■ **Your tasks**:
1: From the article on school funding in northern England, list each region named with its average funding per pupil.
2: Carry on the article about school funding in northern England from where it stops.

-- START Passage shown --

Schools in northern England are losing out on hundreds of pounds of funding per pupil compared to those in London, according to a report.
Over the last 10 years, ongoing inequalities in funding have meant schools in the North have received less money from the National Funding Formula (NFF) on average than their southern counterparts.
Analysis by academics from the Child of the North group for an All-Party Parliamentary Group (APPG) found that on average pupils in London received 9.7% more funding than those in the North.
Schools in London received an average of £6,610 per pupil compared to £6,225, £5,956, and £5,938 in the North East, North West, and Yorkshire and The Humber respectively.
They found children in the most affluent schools in the country had bigger real terms increases in funding than those in the most deprived ones, despite the added strain placed on schools in poorer areas.
This inequity corresponds with children in the North having higher school absences, including health and mental health absences, and worse educational performance.
The report, titled The Child of the North: Addressing Education and Health Inequity, also highlights that children born into the least wealthy fifth of families in the UK are almost 13 times more likely to experience poor health and educational outcomes by the age of 17.
This has an impact on public services in later years, as the long-term consequences of poor education can lead to greater pressure on the NHS and the criminal justice system.
The Child of the North APPG members and report authors called for an overhaul of the current school funding formula.
Kim Johnson, MP for Liverpool Riverside, and vice-chair of the Child of the North APPG, said: “The findings of this report, which highlights the stark reality of the deepening trend of inequality between children born in the North and their southern counterparts are shocking, but unfortunately unsurprising.”

-- END Passage shown --
-- START Recorded data --

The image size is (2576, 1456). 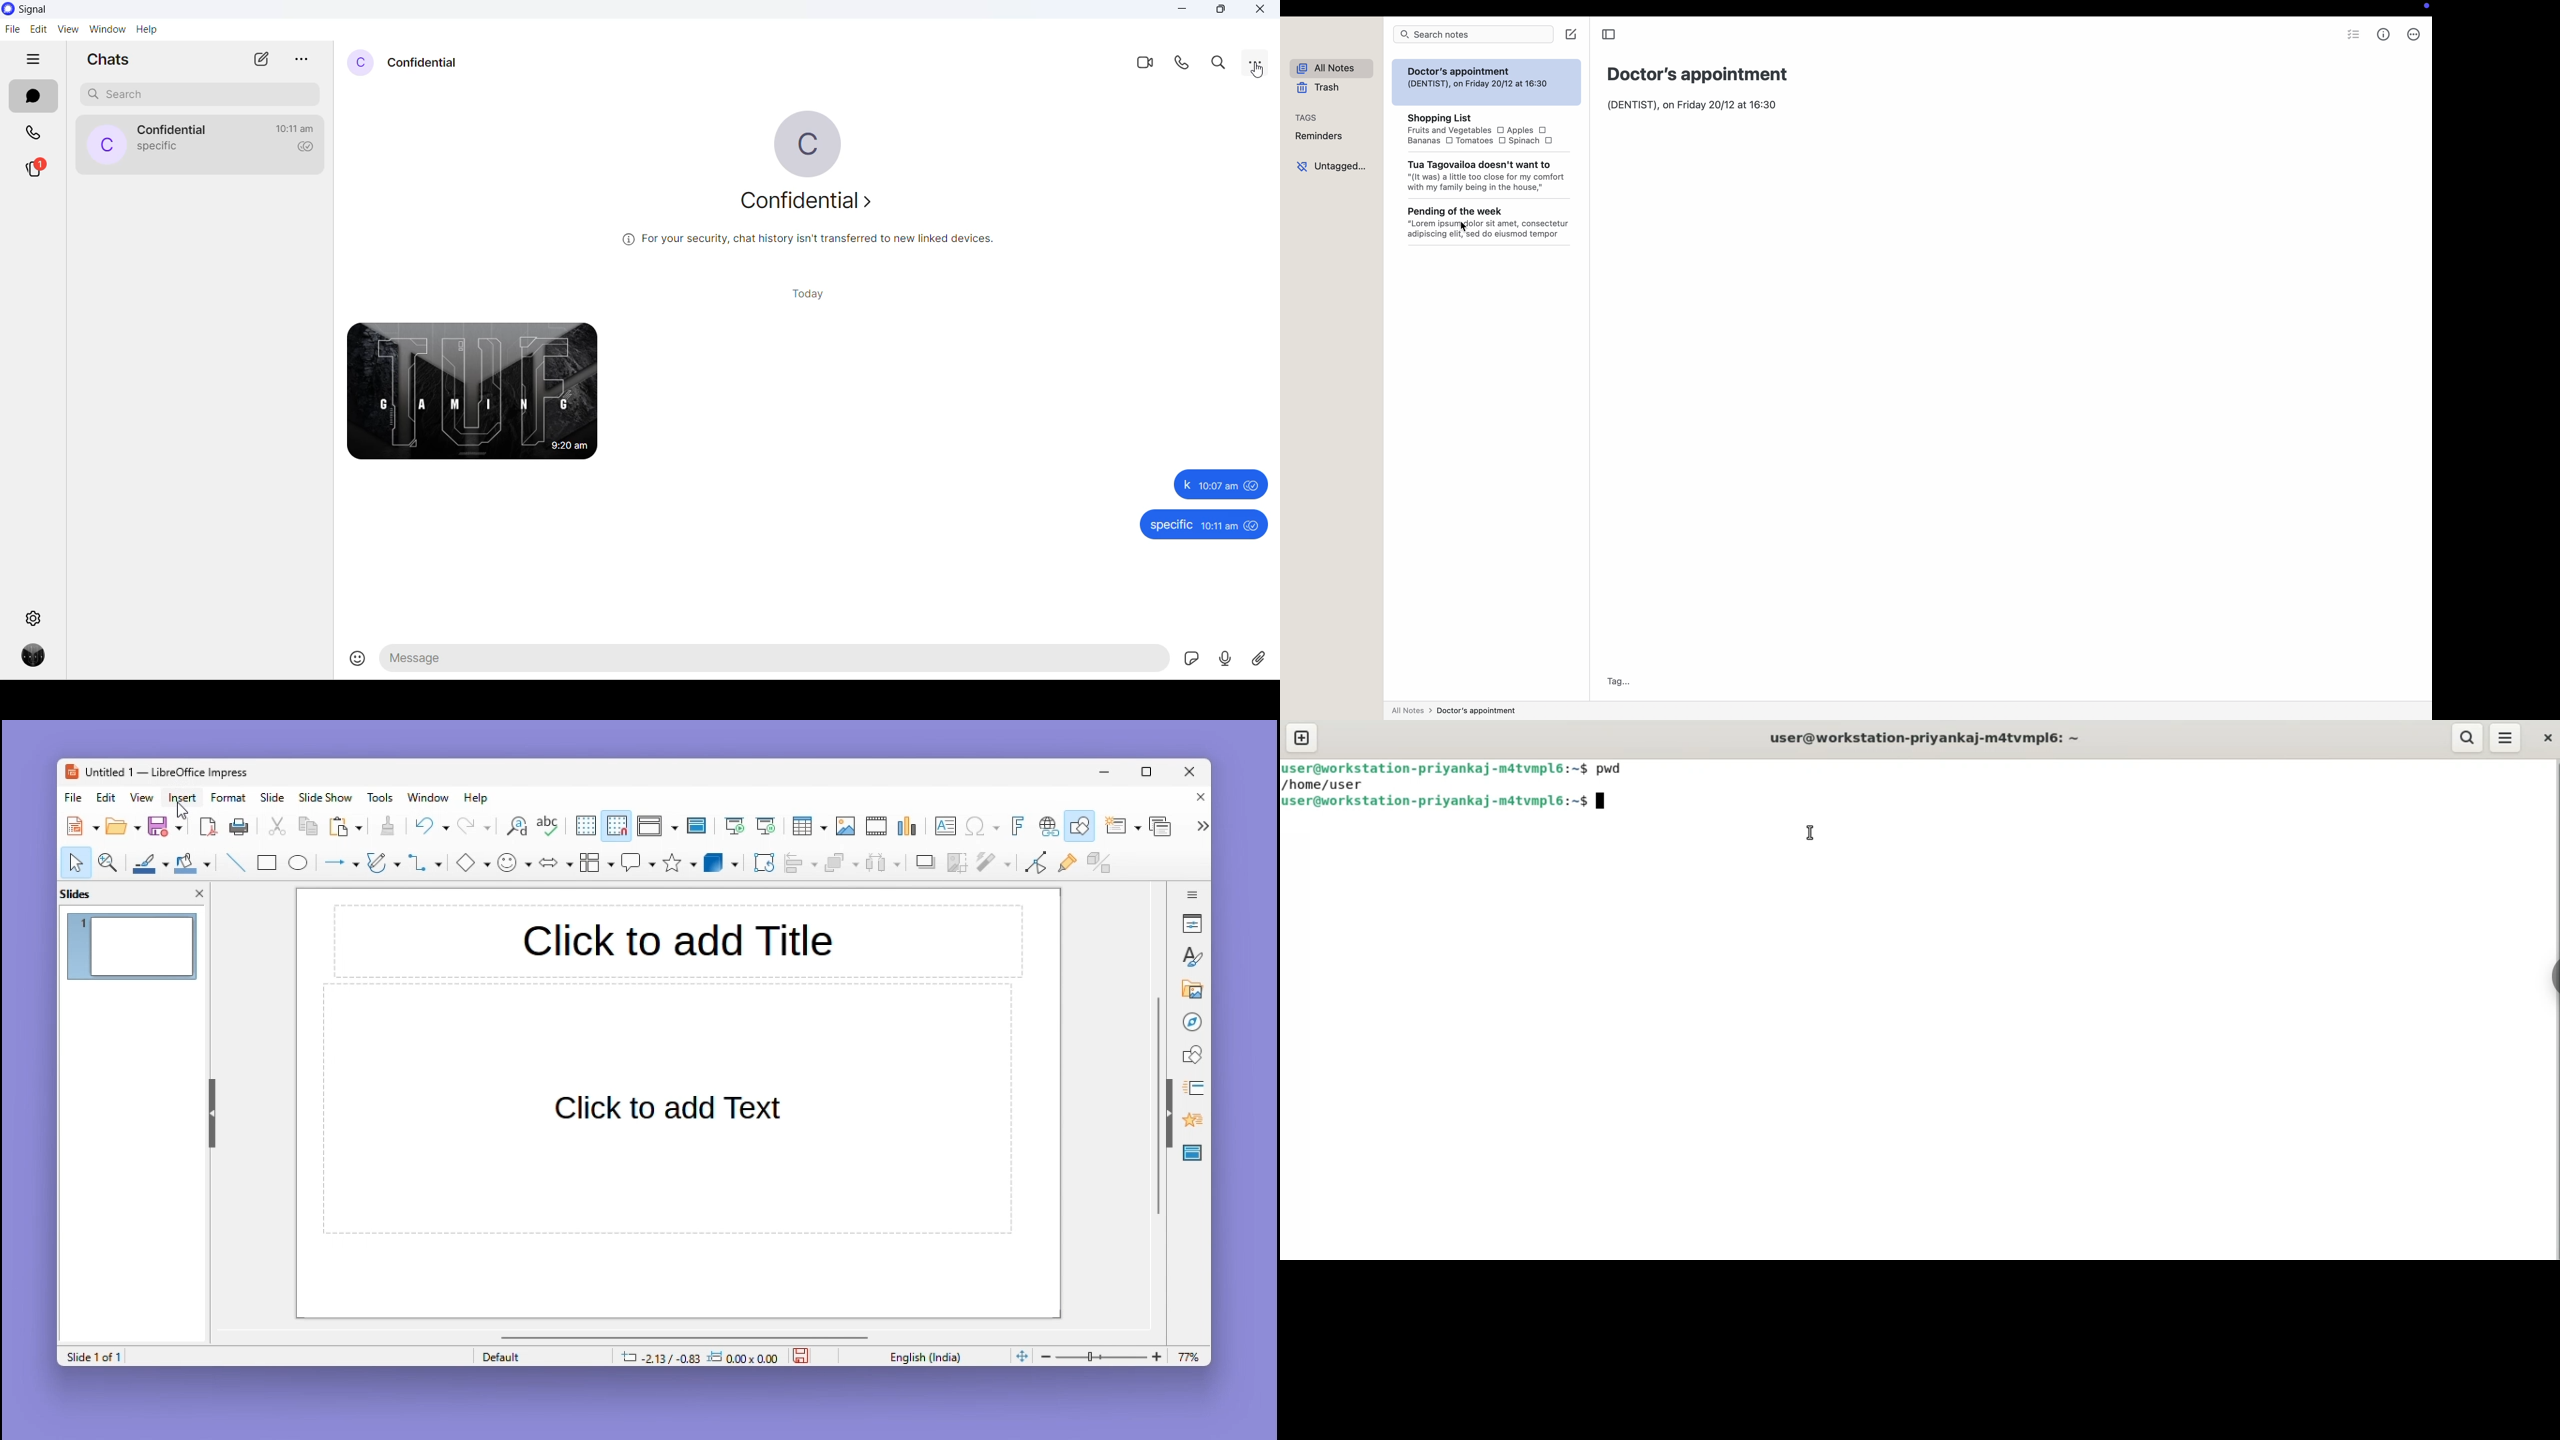 What do you see at coordinates (33, 97) in the screenshot?
I see `chats` at bounding box center [33, 97].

-- END Recorded data --

■ **Answers to each task**:
1:
London: £6,610
North East: £6,225
North West: £5,956
Yorkshire and The Humber: £5,938

2:
The Rt Revd Paul Butler, Bishop of Durham, said: “It is shocking, though sadly unsurprising, to read about the regional inequalities that children in the North are facing in our education system.
“There is a great need to re-evaluate our education funding, as well as partner with schools and local organisations, to better support the needs of children and young people.
“No child’s chances in life should be curtailed by their postcode.”
James Bowen, assistant general secretary at school leaders’ union NAHT, said: “Ultimately, the real problem here is the inadequate funding of schools overall. It doesn’t matter how you carve the cake up if there’s not enough in the first place.
“We have lived through an almost unprecedented 13-year freeze in school funding and that is why almost every school is feeling the pressure.”
A Department for Education spokesperson said: “Since 2010, our reforms have made a lasting improvement to the quality of education received by young people in England. The overall proportion of schools rated Good or Outstanding by Ofsted has increased from 68% in 2010 to 88%, based on latest data. In the North East, this proportion is even higher at 90% and in the North West it’s 89%.
“Overall, funding will be at its highest ever level in real terms per pupil in 2024-25, as measured by the independent Institute for Fiscal Studies (IFS). We are investing in 55 Education Investment Areas with around half located in the north where we are implementing a package of measures to drive school improvement and improve pupil outcomes.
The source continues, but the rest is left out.